D’Arte aux quartiers, l’émergence du rap sans queue ni tête fait parler tout le monde. La critique est facile et Yann Moix n’attendait que ça. Beaucoup parlent de l’influence d’internet et de la recherche du buzz à tout prix, mais il y a 100 ans, cette expression artistique semblait déjà exister avec le mouvement dada… Coïncidence ?

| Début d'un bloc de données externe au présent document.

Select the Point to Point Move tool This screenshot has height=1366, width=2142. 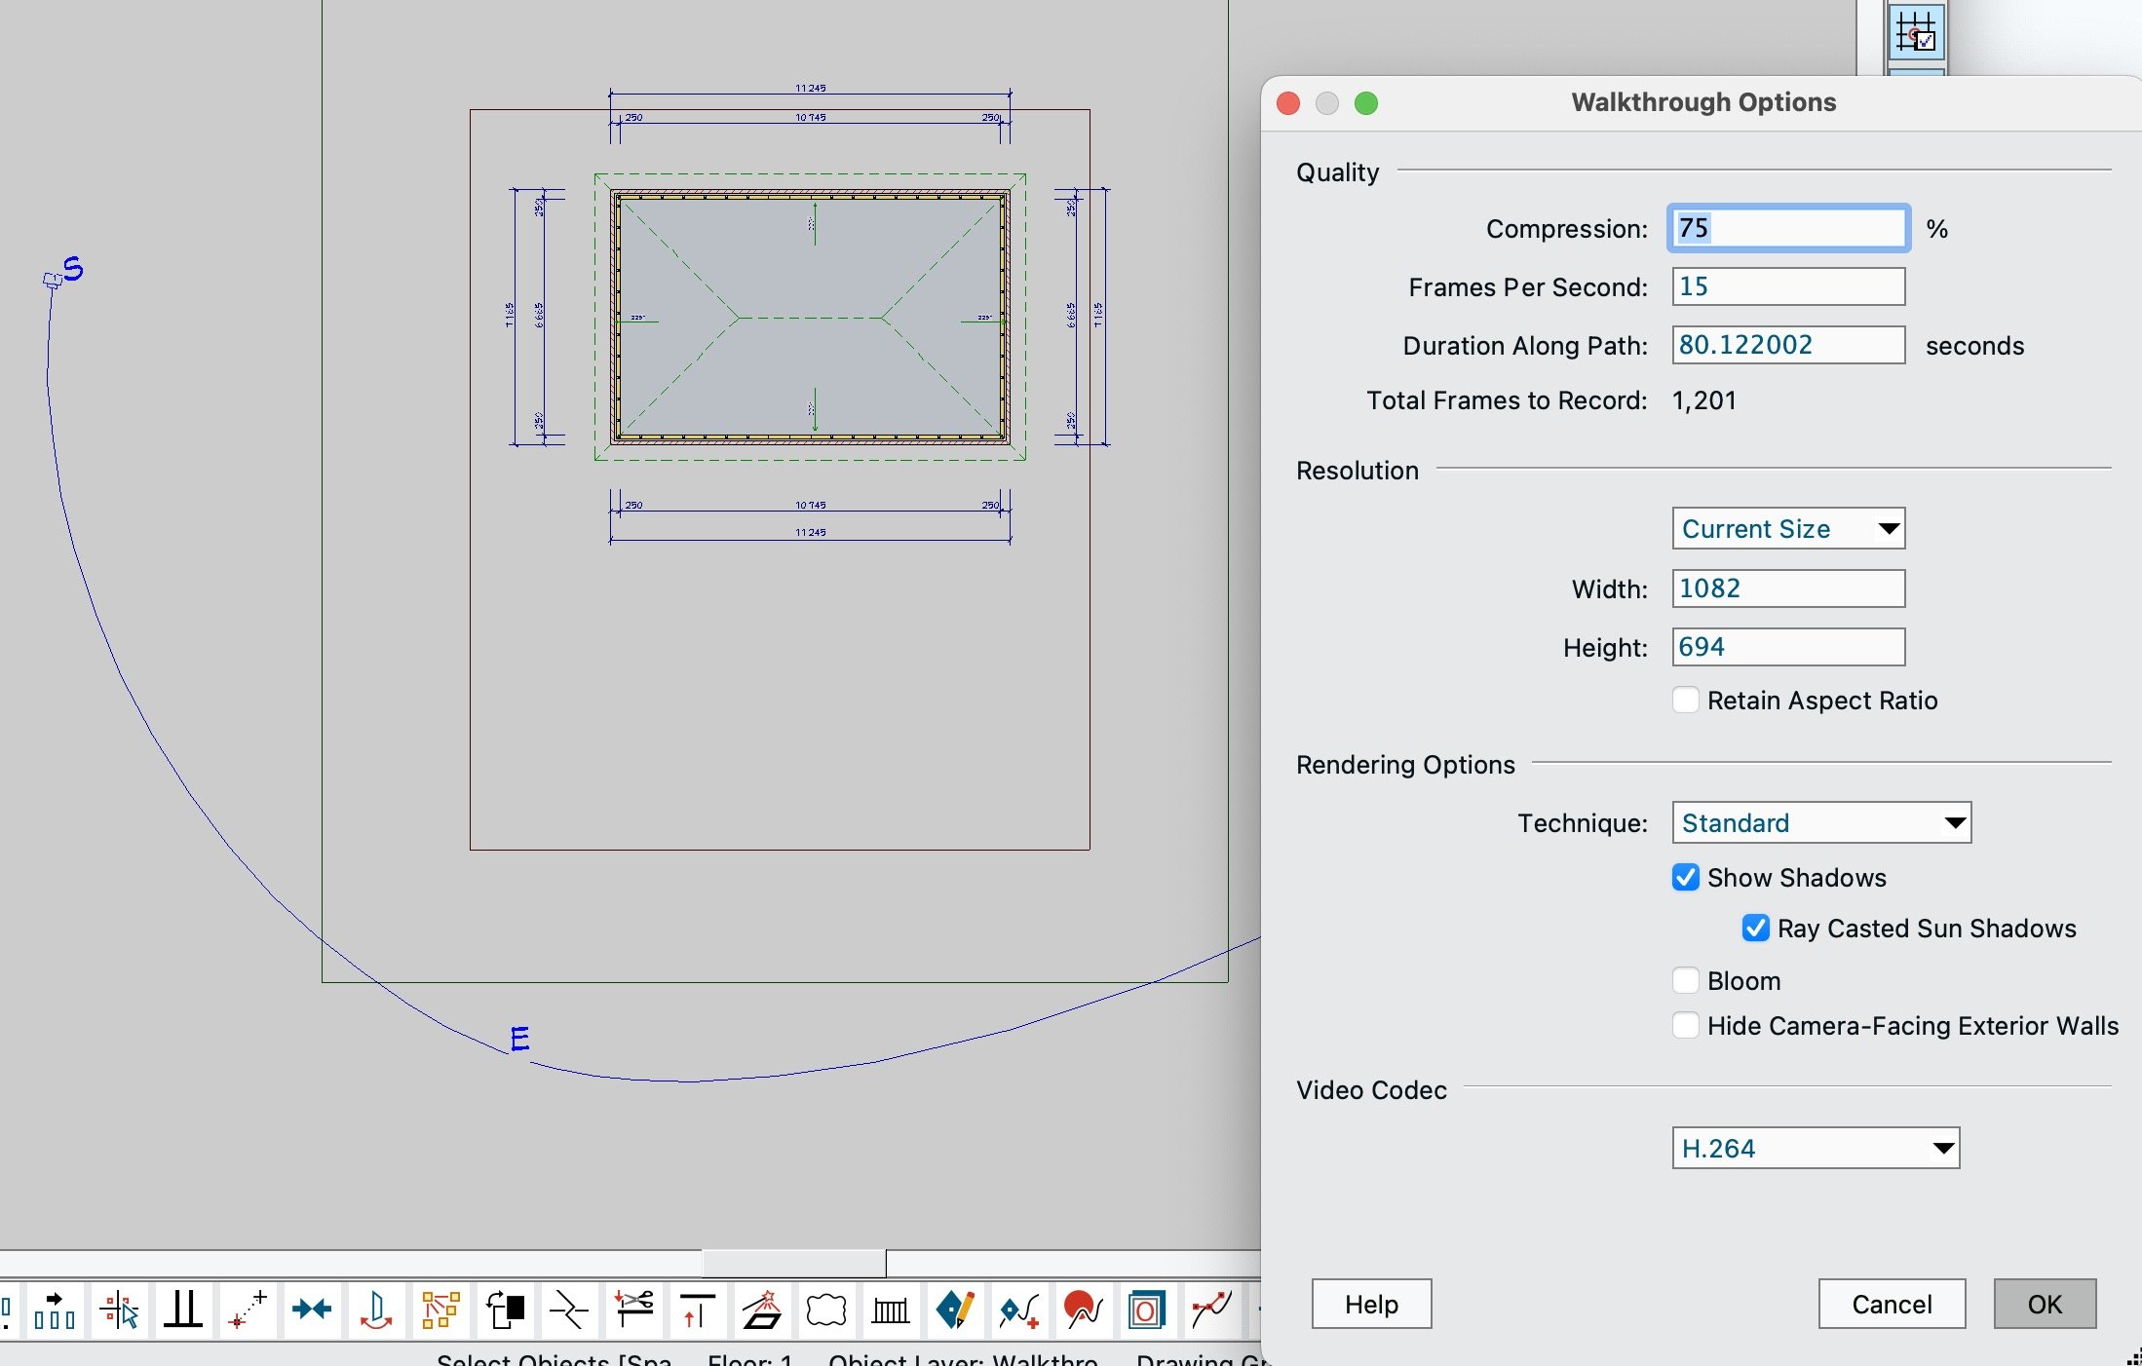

Qu’ils le sachent ou non, les rappeurs d’aujourd’hui ne sont pas les premiers à utiliser un absurde extravagant ou la dérision pour se libérer artistiquement. Avec le dadaïsme né en 1916, Marcel Duchamp et son squa l’ont fait bien avant Vald, Lorenzo ou Youri pour les chineurs. Pour formuler le n’importe quoi du monde qui l’entourait, Man Ray avait peint une baguette de pain dur en bleu. Elle traînait au fond de son atelier (le pain peint,1958). Aujourd’hui, Lorenzo « fait du sale » comme il dit, enexplosant son clavier inopinément pour définir son lifestyle ainsi qu’en proclamant des textes (à première vue) dénués de sens, faisant ainsi plus de 10 000 000 de vues avec un morceau d’une minute 45, par exemple. Point commun : l’utilisation de l’art absurde comme reflet du monde. Lorenzo serait donc un « rappeur conscient »… ?
Si on grossit les traits, le dadaïsme s’est formé en partant du constat simple qu’il paraissait plus « normal » (dans la conscience collective) de faire la guerre, de s’entre-tuer, que de baiser à plusieurs par exemple. La folie de l’homme le réduit tuer son semblable pour des frontières qu’il n’a pas décidé. Politiser cet acte et le faire accepter de tous, c’est le stratagème de manipulation d’une élite prête à tout pour servir ses intérêts, en profitant de leur force de persuasion médiatique. En période d’après guerre, ce constat à pousser les artistes à créer un mouvement sans queue ni tête pour matérialiser et imager cette folie en prennent deux lettres au hasard dans le dictionnaire (D-A = DADA, #NQNT jusqu’au nom du mouvement).On peut très facilement trouver une similitude entre les deux époques. À vrai dire, rien n’a vraiment changé, tout s’est même aggravé.
L’émancipation est le maître mot de ce mouvement qui se joint au hip-hop par la force du temps car les limites sont, et ont toujours été fixés par des ceux qui n’en ont pas. Le troll c’est la définition d’un individu cherchant à déranger, à remettre en cause les versions officielles. Les artistes ne seraient-ils pas là en partie pour ça ? Ouvrir l’esprit du public qu’il touche, proposer son univers, sa vision du monde que ce soit abruptement ou en conceptualisant son art… Il faudra surement du temps pour que le hip-hop soit reconnu comme culture à part entière, certes, mais mettre un rappeur dans la simple case « troll » c’est encore une fois réduire un mouvement aussi riche que méprisé.